▶ _EXERCISE INSTRUCTIONS_
Repeat only the lines from the one containing "The width and height of the screenshot is (1200, 800)." to the final line below, exactly as they read, and leave every picture out.

▶ _DATA PROVIDED_

========

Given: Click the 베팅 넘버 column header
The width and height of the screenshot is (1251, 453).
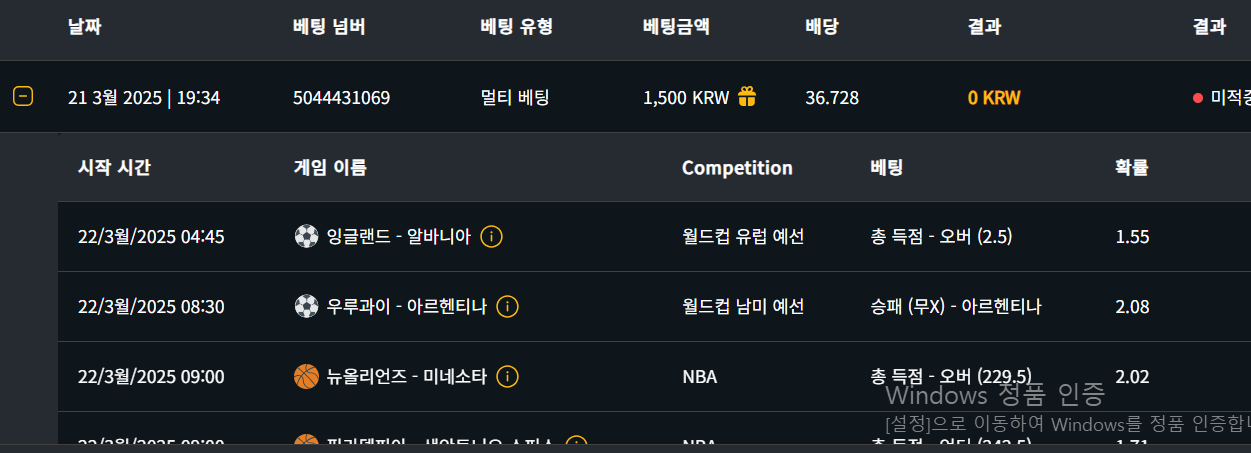Looking at the screenshot, I should [329, 27].
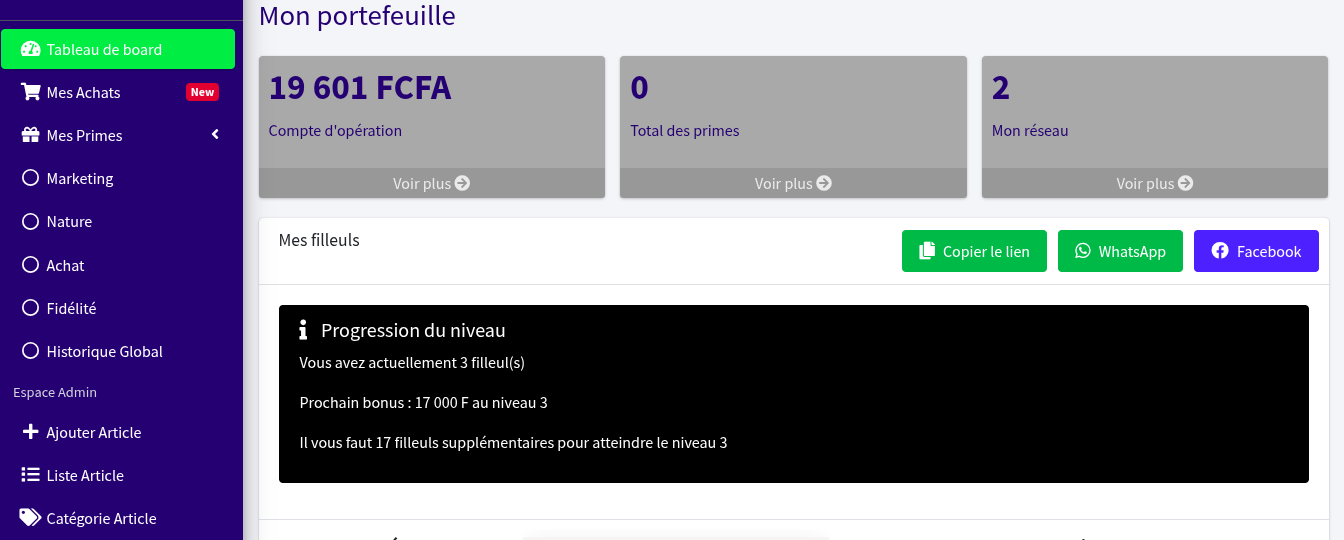Click the New badge next to Mes Achats
The width and height of the screenshot is (1344, 540).
202,92
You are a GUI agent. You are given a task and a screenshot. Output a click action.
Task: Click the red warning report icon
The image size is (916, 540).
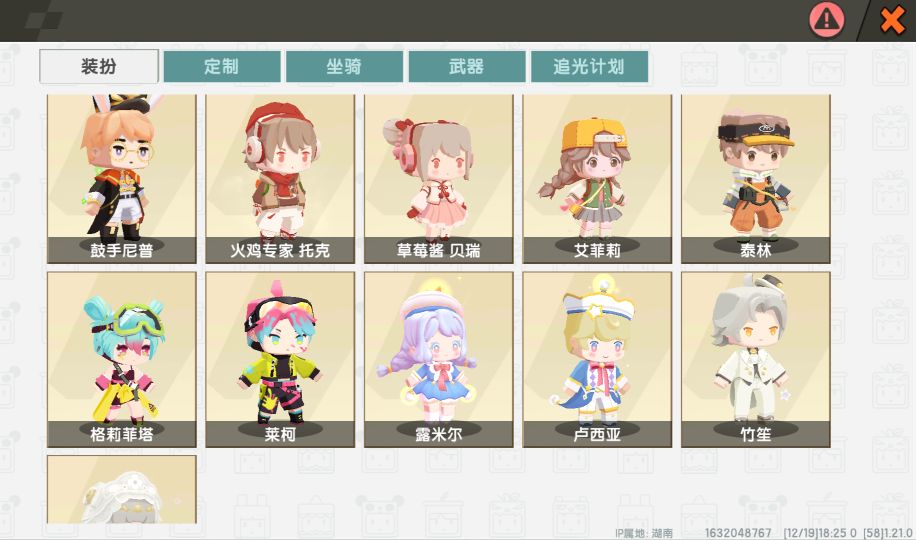pyautogui.click(x=826, y=19)
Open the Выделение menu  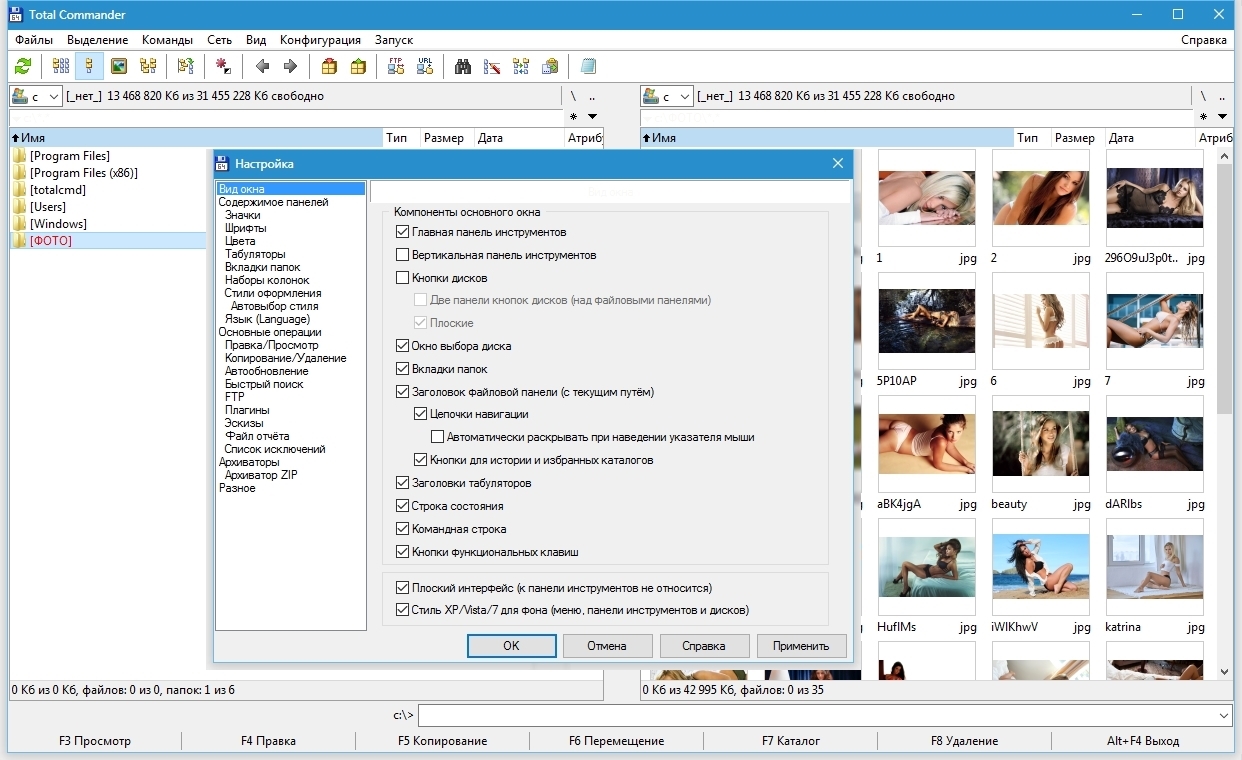click(x=97, y=40)
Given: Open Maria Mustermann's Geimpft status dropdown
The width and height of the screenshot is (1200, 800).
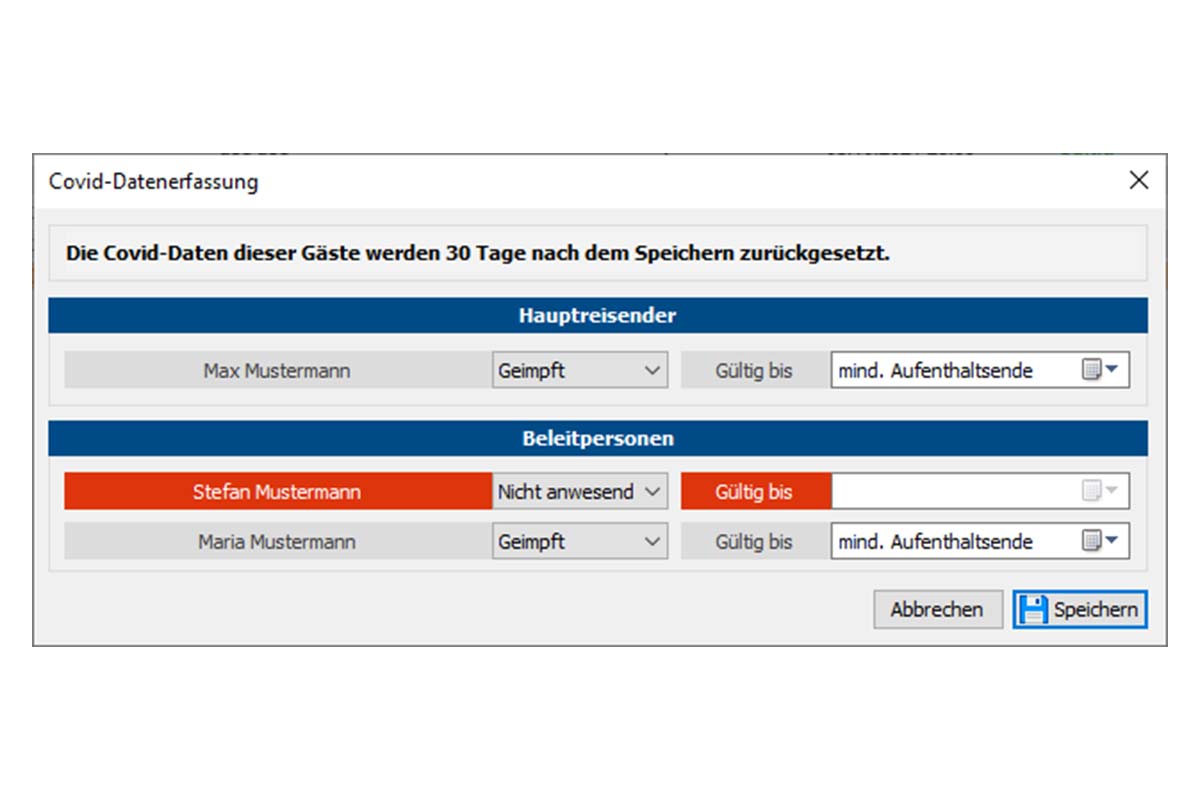Looking at the screenshot, I should point(580,542).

========

▶ _EXERCISE RESULT_
The width and height of the screenshot is (1200, 800).
Looking at the screenshot, I should point(580,542).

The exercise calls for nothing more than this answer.